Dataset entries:
****************

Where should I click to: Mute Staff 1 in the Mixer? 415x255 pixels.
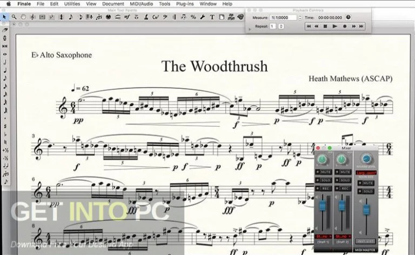325,172
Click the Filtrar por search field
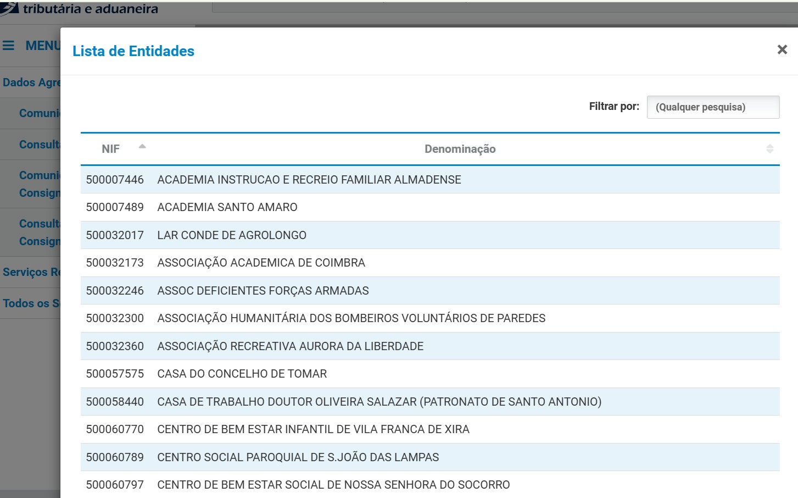The height and width of the screenshot is (498, 798). 712,107
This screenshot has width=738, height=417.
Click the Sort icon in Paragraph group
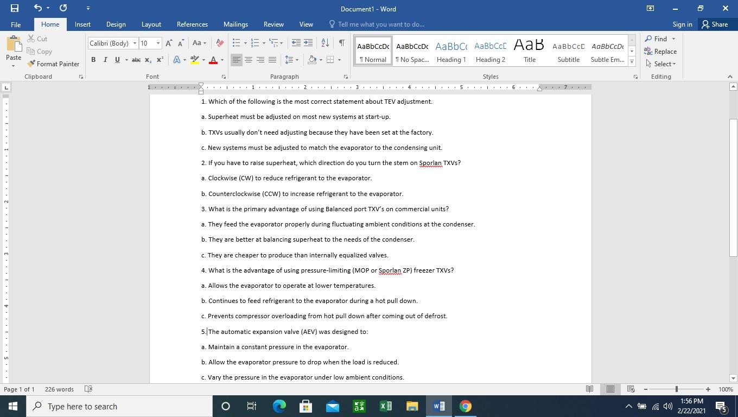[324, 42]
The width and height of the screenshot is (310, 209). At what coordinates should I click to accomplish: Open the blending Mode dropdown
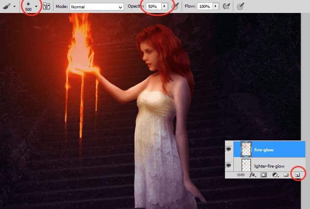[x=97, y=7]
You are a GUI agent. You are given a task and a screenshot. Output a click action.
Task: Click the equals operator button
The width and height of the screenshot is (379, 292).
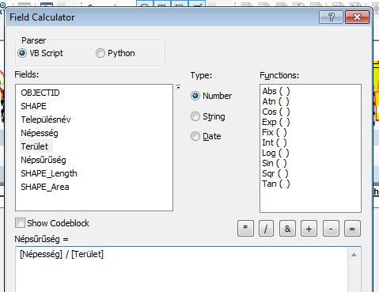coord(352,229)
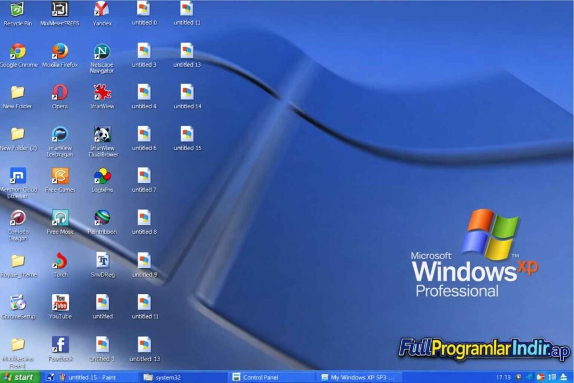Open the Facebook desktop shortcut
This screenshot has height=383, width=574.
[x=60, y=344]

****************

Set the records down again exactly, and omit any picture in them.

→ **Task response**:
Where should I click to: Mute Staff 1 in the Mixer? 415x255 pixels.
325,172
Click the Filtrar por search field
The height and width of the screenshot is (498, 798). 712,107
This screenshot has width=738, height=417.
Click the Sort icon in Paragraph group
[324, 42]
The width and height of the screenshot is (310, 209). At what coordinates should I click to accomplish: Open the blending Mode dropdown
[x=97, y=7]
You are a GUI agent. You are given a task and a screenshot. Output a click action.
Task: Click the equals operator button
The width and height of the screenshot is (379, 292).
coord(352,229)
Open the Facebook desktop shortcut
This screenshot has height=383, width=574.
[x=60, y=344]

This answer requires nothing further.